((

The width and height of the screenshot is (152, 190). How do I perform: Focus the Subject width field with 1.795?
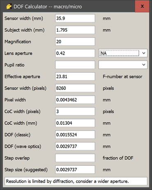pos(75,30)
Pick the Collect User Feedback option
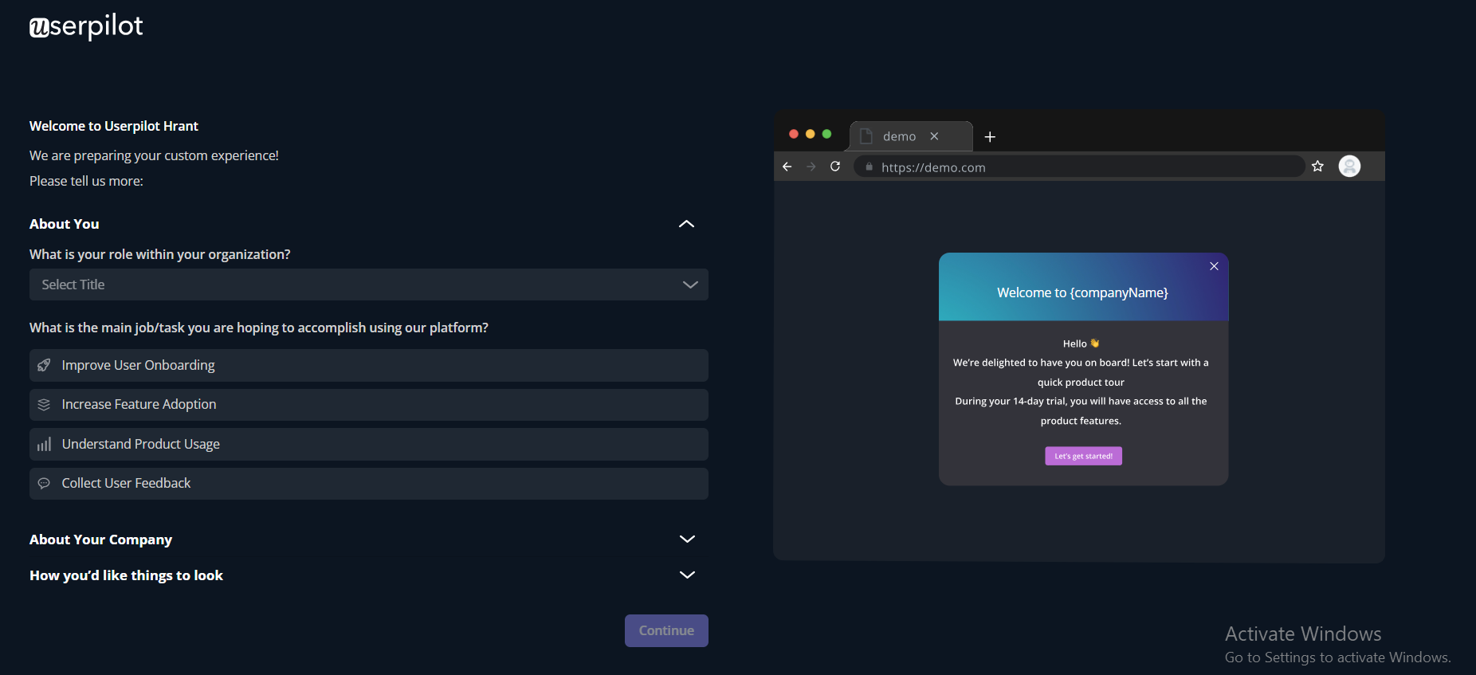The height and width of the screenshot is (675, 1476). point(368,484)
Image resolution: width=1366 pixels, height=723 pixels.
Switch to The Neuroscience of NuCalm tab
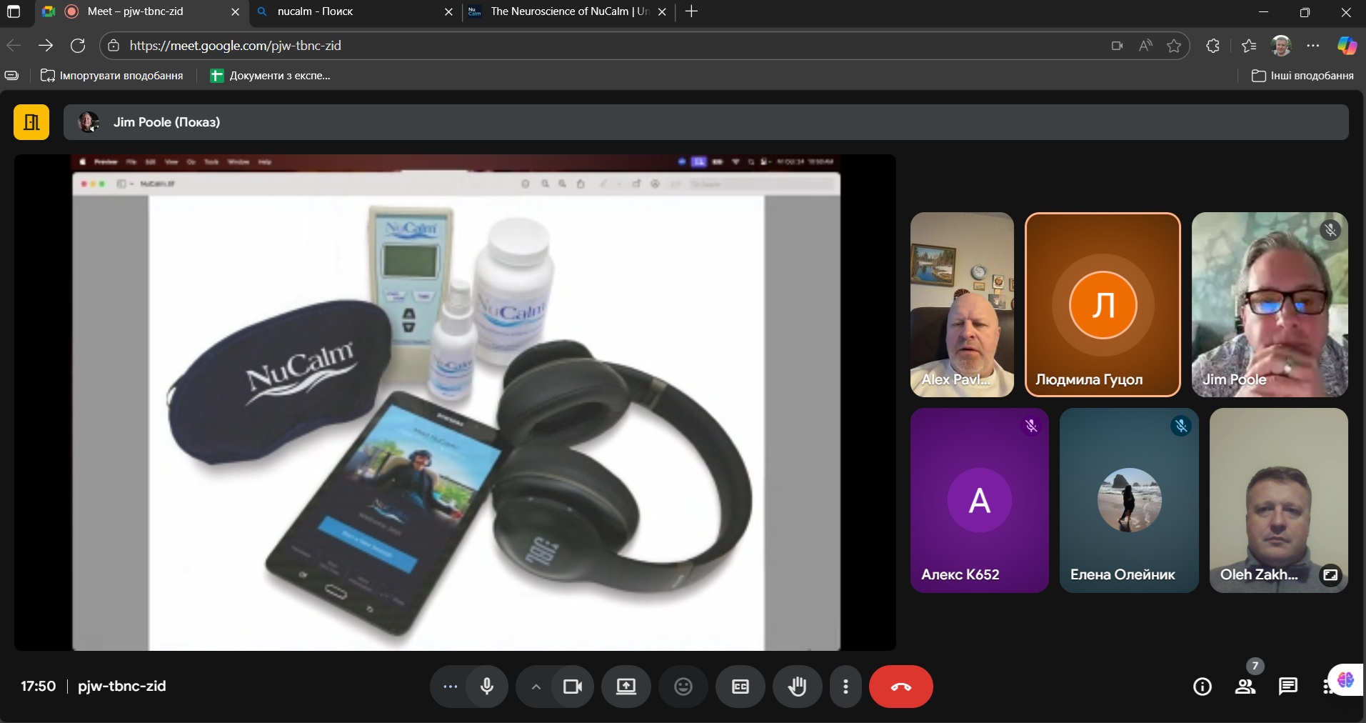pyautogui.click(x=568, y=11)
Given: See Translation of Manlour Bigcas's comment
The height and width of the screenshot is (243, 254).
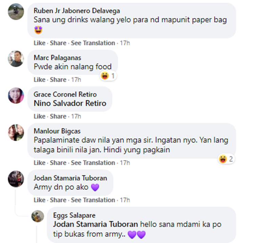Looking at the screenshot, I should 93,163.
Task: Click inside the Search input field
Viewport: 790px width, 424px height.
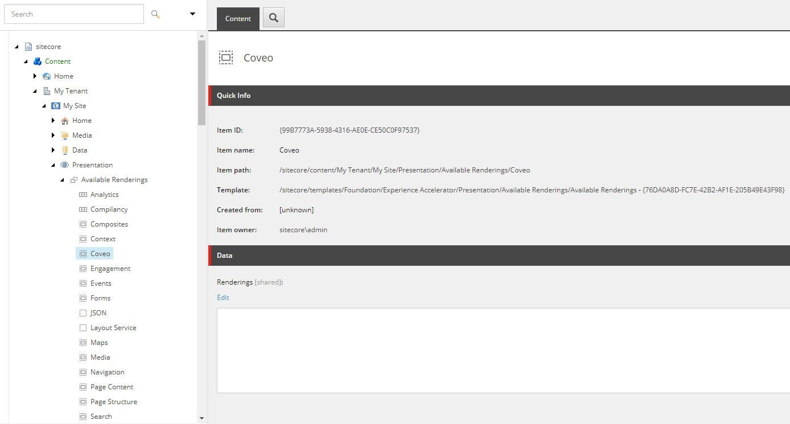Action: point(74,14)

))

BRIEF
Return to the listing above and set it down exactly, leaving out its pictures.

RESULT
The width and height of the screenshot is (152, 190). How do I perform: Focus the Subject width field with 1.795?
pos(75,30)
Pick the Collect User Feedback option
The height and width of the screenshot is (675, 1476). point(368,484)
Image resolution: width=1366 pixels, height=723 pixels.
Switch to The Neuroscience of NuCalm tab
pyautogui.click(x=568, y=11)
Given: See Translation of Manlour Bigcas's comment
The height and width of the screenshot is (243, 254).
Looking at the screenshot, I should 93,163.
Task: Click inside the Search input field
Viewport: 790px width, 424px height.
Action: point(74,14)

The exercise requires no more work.